วันอาทิตย์ที่ 27 กันยายน พ.ศ. 2552

The royal Ploudhing Ceremony

The annual Ploughing Ceremony usually takes place in May every year at Sanam Luang near the Grand Palace in Bangkok. The ceremony has been performed since ancient times and designed to give an auspicious beginning to the new planting season.
In fact, the Ploughing Ceremony is of Brahman origin and it was practised even before the birth of Lord Buddha who, then a Prince, used to take part in the ceremony. The auspicious day and time are to set by the Royal Brahman astrologers. Nowadays, although Their Majesties are present at the ceremony, the King no longer takes the leading role, His Majesty the King appoints the Ploughing Lord as his representative to carry out the rites. During this colourful ceremony, the amount of rainfall to be expected in the coming season is forecast.
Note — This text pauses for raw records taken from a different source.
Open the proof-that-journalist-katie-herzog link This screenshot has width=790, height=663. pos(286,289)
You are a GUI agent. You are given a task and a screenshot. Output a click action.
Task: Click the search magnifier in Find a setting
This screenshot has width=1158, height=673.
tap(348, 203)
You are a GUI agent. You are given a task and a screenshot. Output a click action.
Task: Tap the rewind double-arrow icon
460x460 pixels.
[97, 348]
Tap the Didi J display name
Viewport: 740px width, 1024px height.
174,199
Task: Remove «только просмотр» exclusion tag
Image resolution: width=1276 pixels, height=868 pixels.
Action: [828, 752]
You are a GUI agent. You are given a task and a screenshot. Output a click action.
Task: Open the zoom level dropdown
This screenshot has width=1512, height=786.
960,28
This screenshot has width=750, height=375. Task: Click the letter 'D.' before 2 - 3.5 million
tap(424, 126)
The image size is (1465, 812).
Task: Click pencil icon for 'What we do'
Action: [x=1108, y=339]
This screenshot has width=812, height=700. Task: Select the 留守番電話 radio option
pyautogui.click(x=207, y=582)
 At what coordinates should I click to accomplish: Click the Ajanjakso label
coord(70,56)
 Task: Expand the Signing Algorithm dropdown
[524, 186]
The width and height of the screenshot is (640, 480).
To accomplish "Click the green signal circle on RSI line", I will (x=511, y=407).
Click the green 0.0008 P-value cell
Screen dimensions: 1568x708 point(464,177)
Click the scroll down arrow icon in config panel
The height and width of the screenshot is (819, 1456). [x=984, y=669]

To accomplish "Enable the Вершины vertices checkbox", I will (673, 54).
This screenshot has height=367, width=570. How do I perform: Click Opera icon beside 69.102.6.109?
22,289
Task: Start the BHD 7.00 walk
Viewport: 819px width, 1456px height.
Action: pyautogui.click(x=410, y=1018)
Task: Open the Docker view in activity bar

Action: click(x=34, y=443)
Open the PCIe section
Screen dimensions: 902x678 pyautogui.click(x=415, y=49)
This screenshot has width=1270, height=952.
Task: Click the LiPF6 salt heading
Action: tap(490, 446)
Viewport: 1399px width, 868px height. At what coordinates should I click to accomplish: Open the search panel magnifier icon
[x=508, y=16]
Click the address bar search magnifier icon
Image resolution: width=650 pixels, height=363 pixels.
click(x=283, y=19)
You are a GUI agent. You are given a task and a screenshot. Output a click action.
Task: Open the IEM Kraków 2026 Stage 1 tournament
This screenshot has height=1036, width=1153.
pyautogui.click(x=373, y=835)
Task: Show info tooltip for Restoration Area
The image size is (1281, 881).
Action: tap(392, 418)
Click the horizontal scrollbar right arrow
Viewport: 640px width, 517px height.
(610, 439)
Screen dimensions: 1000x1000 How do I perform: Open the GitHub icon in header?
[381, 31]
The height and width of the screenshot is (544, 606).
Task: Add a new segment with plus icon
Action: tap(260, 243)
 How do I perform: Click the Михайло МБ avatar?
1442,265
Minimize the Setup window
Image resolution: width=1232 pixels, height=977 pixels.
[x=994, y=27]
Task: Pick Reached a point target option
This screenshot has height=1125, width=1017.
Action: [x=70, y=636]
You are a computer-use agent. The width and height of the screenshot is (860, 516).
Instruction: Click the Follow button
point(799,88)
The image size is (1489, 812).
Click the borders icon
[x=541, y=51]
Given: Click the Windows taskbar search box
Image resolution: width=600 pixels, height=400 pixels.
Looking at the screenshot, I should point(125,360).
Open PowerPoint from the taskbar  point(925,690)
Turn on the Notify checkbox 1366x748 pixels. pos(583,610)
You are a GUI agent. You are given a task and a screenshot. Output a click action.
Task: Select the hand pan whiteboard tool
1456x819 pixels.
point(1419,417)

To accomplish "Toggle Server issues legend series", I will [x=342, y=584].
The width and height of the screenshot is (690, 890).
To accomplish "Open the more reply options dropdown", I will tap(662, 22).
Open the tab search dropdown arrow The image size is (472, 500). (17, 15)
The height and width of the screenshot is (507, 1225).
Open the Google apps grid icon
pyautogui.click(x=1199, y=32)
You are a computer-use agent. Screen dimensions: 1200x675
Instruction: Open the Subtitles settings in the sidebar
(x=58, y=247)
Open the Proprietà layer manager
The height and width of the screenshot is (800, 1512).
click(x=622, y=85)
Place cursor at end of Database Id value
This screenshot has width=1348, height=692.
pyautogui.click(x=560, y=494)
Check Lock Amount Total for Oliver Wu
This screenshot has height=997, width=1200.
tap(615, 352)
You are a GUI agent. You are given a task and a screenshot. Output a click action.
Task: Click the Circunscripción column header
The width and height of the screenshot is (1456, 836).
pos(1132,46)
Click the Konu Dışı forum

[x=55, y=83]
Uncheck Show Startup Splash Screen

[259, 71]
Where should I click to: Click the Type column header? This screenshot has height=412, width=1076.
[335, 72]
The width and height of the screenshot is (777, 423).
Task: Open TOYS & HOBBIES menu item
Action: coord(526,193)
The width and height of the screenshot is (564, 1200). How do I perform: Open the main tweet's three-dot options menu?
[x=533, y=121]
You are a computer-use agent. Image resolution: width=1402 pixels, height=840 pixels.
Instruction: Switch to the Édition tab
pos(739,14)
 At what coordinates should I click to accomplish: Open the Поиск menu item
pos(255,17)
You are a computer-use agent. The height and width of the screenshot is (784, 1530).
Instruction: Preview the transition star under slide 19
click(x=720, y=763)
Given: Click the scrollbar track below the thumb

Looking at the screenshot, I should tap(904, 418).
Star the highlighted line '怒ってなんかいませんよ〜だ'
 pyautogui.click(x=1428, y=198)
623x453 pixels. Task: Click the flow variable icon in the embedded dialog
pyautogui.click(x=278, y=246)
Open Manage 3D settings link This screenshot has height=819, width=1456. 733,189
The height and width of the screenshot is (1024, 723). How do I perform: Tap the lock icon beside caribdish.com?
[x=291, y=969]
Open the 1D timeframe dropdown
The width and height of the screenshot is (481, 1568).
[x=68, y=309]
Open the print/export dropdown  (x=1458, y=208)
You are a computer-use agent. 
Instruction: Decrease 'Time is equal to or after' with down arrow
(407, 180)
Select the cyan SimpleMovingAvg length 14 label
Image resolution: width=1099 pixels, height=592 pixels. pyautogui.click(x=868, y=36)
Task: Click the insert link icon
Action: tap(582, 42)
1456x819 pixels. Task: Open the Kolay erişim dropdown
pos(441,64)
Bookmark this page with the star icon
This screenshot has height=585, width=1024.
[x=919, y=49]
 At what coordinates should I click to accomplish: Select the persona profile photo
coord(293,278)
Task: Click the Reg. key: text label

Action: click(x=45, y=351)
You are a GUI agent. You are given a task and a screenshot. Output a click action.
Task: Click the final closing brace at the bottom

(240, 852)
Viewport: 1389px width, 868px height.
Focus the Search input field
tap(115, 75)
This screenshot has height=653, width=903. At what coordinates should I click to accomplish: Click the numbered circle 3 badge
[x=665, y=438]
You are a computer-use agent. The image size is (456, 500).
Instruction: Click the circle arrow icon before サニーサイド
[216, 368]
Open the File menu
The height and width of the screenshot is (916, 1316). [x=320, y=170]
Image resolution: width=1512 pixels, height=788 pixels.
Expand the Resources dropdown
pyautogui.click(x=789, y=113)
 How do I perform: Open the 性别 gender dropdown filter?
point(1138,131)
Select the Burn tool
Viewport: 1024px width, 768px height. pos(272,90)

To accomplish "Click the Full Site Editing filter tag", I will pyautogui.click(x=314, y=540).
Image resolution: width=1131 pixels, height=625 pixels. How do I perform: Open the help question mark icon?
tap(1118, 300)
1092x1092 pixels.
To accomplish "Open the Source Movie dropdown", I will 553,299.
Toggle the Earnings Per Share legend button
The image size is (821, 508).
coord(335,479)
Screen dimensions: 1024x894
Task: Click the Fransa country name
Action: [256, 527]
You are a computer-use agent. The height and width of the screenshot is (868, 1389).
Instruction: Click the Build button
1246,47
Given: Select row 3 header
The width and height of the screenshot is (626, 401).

The Ploughing Lord is offered a choice of three lengths of cloth, all looking identical, if his choice is the longest one there will be little rain during the coming year; if it is the shortest one, rain will be plentiful while the one of medium length indicates average rain.
After donning the piece of cloth, called “Panung”, the Ploughing Lord then ploughs furrows in Sanam Luang with a sacred plough of red and gold drawn by sacred white bulls and followed by four consecrated ladies who carry gold and silver baskets filled with rice seed. Walking alongside the plough are Brahmans who are chanting and blowing conch shells.
When the ploughing is finished the bulls are presented with seven different foods and drink, i.e. rice seed, beans, maize, hays, sesame seed, water and alcoholic liquor. Whatever the bulls choose to eat or drink, it is forecast that this will be plentiful during the year.
After the ceremony has ended, the crowds scramble for the seeds sown by the Ploughing Lord as the seeds are regarded as things that twill bring the owners wealth and good luck. The farmers will mix the seeds with their own rice to ensure a good crop in the coming year.